What is required — Gather each line in the records below that contains the word "frame", and list those lines in the order they appear.

Provided records —
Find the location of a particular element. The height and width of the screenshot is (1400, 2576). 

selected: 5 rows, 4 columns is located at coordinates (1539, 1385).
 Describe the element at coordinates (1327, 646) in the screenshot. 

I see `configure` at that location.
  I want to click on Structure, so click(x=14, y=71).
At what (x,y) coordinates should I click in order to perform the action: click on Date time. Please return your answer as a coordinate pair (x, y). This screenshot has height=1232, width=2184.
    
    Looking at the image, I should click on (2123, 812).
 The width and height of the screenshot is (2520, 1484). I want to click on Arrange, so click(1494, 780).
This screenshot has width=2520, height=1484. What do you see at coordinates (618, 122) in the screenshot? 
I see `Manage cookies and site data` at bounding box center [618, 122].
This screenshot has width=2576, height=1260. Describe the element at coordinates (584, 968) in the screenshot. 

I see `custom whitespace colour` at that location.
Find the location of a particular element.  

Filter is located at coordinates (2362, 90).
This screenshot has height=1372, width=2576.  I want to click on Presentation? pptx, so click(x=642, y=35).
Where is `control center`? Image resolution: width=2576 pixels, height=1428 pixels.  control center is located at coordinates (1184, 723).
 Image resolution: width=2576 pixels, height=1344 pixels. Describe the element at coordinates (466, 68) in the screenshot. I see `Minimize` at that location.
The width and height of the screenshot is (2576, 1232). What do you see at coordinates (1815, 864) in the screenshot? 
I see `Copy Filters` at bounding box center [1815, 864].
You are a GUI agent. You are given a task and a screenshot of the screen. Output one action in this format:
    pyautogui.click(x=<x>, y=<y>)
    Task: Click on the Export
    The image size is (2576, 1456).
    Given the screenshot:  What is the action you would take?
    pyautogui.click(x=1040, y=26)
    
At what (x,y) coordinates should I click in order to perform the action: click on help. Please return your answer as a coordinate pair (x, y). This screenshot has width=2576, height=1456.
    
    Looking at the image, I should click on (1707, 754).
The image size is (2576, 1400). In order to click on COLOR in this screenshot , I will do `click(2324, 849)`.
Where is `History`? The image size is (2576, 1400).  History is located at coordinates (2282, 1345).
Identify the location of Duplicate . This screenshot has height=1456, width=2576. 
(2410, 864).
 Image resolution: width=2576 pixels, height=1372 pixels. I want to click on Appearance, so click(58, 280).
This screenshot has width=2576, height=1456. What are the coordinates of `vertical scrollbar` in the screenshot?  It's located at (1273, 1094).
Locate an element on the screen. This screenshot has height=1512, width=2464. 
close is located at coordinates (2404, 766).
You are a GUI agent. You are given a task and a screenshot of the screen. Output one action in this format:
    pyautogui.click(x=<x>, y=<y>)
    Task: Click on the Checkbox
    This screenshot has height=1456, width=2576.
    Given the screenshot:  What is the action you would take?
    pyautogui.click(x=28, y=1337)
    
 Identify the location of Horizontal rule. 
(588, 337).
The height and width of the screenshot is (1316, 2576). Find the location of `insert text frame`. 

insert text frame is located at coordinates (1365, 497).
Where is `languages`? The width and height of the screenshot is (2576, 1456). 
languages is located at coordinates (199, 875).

Response to this task —
The height and width of the screenshot is (1316, 2576). Find the location of `insert text frame`. 
insert text frame is located at coordinates (1365, 497).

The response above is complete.